Image-Based Sexual Assault: Ireland’s Answer - HARASSMENT, HARMFUL COMMUNICATIONS AND RELATED OFFENCES BILL 2017

Published on 26 November 2020 at 20:02

Spotlights shine on the Irish Government and the Dáil with calls for legislation surrounding harassment via digital and online communication. 

Despite being an issue raised and discussed within the Oireachtas as far back as 2017, the Victims Alliance’s discovery on November 17th of a discord server with over 500 users sharing sexual images of women and young girls without their consent has propelled it into the public discourse. 

 

What's revealed is a trend in Ireland’s response to various social issues, particularly those that affect women, hampered by slow political and legal developments, a lack of coverage by the media, and a sign that Irish society must now, more than ever, cease to ignore deep and systematic problems that impact historically marginalised groups.

 

The bill was introduced to the Dáil in 2017 after a Law Reform Commission report, Final Report on Harmful Communications and Digital Safety 21 September 2016, stated the need for reform in the law of digital communication. It made explicit reference to “revenge porn” and mentioned not only the psychological effect it has on victims, but that the mere threat of sharing such intimate images can be used to control the subject.

 

“The internet leaves individuals vulnerable to serious privacy violations through the non-consensual posting of private, false, humiliating, shameful or otherwise harmful content. Images uploaded online without consent can have similarly far-reaching effects, particularly where such images are of an intimate nature.”

 

Although the report acknowledged platforms such as Reddit and Discord as harbours of abuse, it emphasised on scrutinising social media sites (Instagram, Snapchat and Facebook) more due to their popularity. The report continues to discuss privacy as a right and relating it most to, fundamentally, the kind of privacy only shared with intimate partners, close friends and family. Congruently, it urges for the protection of this privacy, finding that it is necessary and conducive to the fundamental right of the person and to facilitate growth, identity, and autonomy of the individual. It cites Henchy J at page 71 of the seminal case for Norris v AG, on the topic of privacy, “a complex of rights, varying in nature, purpose and range, each necessarily a facet of the citizen’s core of individuality within the constitutional order.. fall within a secluded area of activity or non-activity which may be claimed as necessary for the expression of an individual personality”. 

 

It is worth noting that Senator David Norris, the appellant in this Supreme Court case, lost his constitutional challenge of Irish laws criminalising homosexuality, even in privacy. This decision was reversed by the European Court of Human Rights, a signal of Ireland’s lagging behind other European nations when it comes to protecting marginalised groups, and victims of societal and systemic exclusion, ridicule, and hate.

 

The report concluded with the primary advice of either repealing Section 10 of the Offences Against the Person Act 1997, or specifically mentioning digital abuse and harassment within the Act. Harassment “by any means” proved to be ineffective at adapting to contemporary issues of harassment in the digital age, given the lack of litigation on the matter.

◆ Exercises to complete ◆
a – Answer these from the article on Ireland's harassment bill:
(i) On what date did the Victims Alliance discover the Discord server?
(ii) What is the title of the Law Reform Commission report, and what date does it carry?
(iii) Which section of which Act did the report advise repealing?
b – Reproduce the passage of the article on Ireland's harassment bill starting with "Spotlights shine on" and going on through "historically marginalised groups.".
Use only the article above on Ireland's harassment bill.

◆ Supplied entries ◆

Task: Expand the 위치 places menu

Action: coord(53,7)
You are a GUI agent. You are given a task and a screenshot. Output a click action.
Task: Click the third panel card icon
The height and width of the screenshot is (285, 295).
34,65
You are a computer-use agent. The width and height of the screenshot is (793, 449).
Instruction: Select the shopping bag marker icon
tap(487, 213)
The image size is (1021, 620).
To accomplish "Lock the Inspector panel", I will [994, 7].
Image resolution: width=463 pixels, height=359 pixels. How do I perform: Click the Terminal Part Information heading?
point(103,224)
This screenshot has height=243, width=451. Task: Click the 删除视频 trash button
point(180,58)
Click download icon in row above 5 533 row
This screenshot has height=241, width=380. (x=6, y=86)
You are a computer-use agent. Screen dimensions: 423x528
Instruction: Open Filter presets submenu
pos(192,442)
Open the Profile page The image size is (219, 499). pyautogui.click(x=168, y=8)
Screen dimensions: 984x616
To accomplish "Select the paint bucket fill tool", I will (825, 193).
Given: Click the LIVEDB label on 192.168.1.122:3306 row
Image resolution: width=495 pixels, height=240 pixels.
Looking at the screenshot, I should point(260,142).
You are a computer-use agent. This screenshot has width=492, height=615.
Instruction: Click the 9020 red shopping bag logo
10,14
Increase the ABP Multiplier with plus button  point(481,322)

◆ Solutions to the tasks ◆
a –
(i) November 17th
(ii) Final Report on Harmful Communications and Digital Safety, 21 September 2016
(iii) Section 10 of the Offences Against the Person Act 1997

b –
Spotlights shine on the Irish Government and the Dáil with calls for legislation surrounding harassment via digital and online communication. 

Despite being an issue raised and discussed within the Oireachtas as far back as 2017, the Victims Alliance’s discovery on November 17th of a discord server with over 500 users sharing sexual images of women and young girls without their consent has propelled it into the public discourse. 

 

What's revealed is a trend in Ireland’s response to various social issues, particularly those that affect women, hampered by slow political and legal developments, a lack of coverage by the media, and a sign that Irish society must now, more than ever, cease to ignore deep and systematic problems that impact historically marginalised groups.